Os números de portas são reconhecidos em uma rede por meio de seus protocolos entre outros protocolos também, onde estes permitem que o seu computador ou servidor interaja com outros computadores em uma rede local, ou na internet e, cada servidor linux (como qualquer outro equipamento de rede) possui um número de portas para seus serviços.
Para isso, veja o arquivo /etc/services com seu editor de textos favorito. Veja alguns exemplos:
- Porta TCP 80 – Responde pelo serviço do HTTP (Servidor web)
- Porta TCP 443 – Responde pelo serviço do HTTPS (Servidor web com SSL)
- Porta TCP 25 – Responde pelo seu servidor de Email. (Desde 2012 essa porta no Brasil é bloqueada e a porta atualmente utilizada para o servidor de email é: 587)
- Porta TCP 22 – Responde pelo servidor do SSH
- Porta TCP/UDP 53 – É responsável pelo DNS.
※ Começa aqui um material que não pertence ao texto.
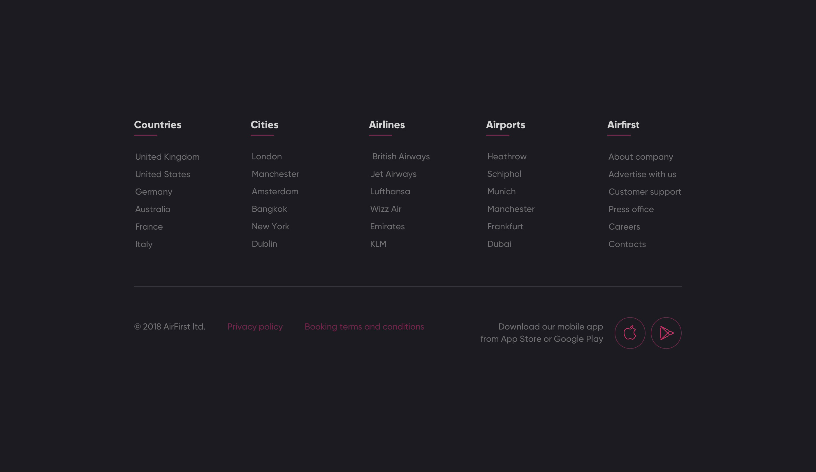Select Schiphol airport link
Bloqueando portas de entrada
A sintaxe a seguir é utilizada para bloquear portas de ENTRADA (incoming) usando IPtables:
/sbin/iptables -A INPUT -p tcp --destination-port {NUMERO-PORTA} -j DROP ### Bloqueando a interface de entrada eth1 ### /sbin/iptables -A INPUT -i eth1 -p tcp --destination-port {NUMERO-PORTA} -j DROP ### Dropando somente portas por IPs ou por Subnet ## /sbin/iptables -A INPUT -i eth0 -p tcp --destination-port {NUMERO-PORTA} -s {IP} -j DROP /sbin/iptables -A INPUT -i eth0 -p tcp --destination-port {NUMERO-PORTA} -s {IP/SUBNET} -j DROP
Por exemplo, vamos bloquear a porta 80 HTTP Server em qualquer interface de rede:
# /sbin/iptables -A INPUT -p tcp –destination-port 80 -j DROP
# /sbin/service iptables save
Bloqueando porta 80 de entrada na interface eth0 para todos ips, exceto para o ip 1.2.3.4
# /sbin/iptables -A INPUT -p tcp -i eth1 -s ! 1.2.3.4 --dport 80 -j DROP
Bloqueando portas de saída
Temos as seguintes sintaxes:
/sbin/iptables -A OUTPUT -p tcp --dport {NUMERO-PORTA} -j DROP ### Bloqueando a interface de saída eth1 ### /sbin/iptables -A OUTPUT -o eth1 -p tcp --dport {NUMERO-PORTA} -j DROP ### Dropando somente portas por IPs ou por Subnet ## /sbin/iptables -A OUTPUT -o eth0 -p tcp --destination-port {NUMERO-PORTA} -s {IP} -j DROP /sbin/iptables -A OUTPUT -o eth0 -p tcp --destination-port {NUMERO-PORTA} -s {IP/SUBNET} -j DROP
Para bloquear a saída de tráfego pela porta 25, faça o seguinte:
# /sbin/iptables -A OUTPUT -p tcp --dport 25 -j DROP
# /sbin/service iptables save
Você pode bloquear a porta 1234 somente para o ip 192.168.1.2:
# /sbin/iptables -A OUTPUT -p tcp -d 192.168.1.2 --dport 1234 -j DROP
# /sbin/service iptables save
Como visualizar as regras de portas bloqueadas?
Use estes comandos:
# /sbin/iptables -L -n -v
# /sbin/iptables -L -n -v | grep port
# /sbin/iptables -L -n -v | grep -i DROP
# /sbin/iptables -L OUTPUT -n -v
# /sbin/iptables -L INPUT -n -v
Por que o iptables não poderia bloquear todos os protocolos para uma porta?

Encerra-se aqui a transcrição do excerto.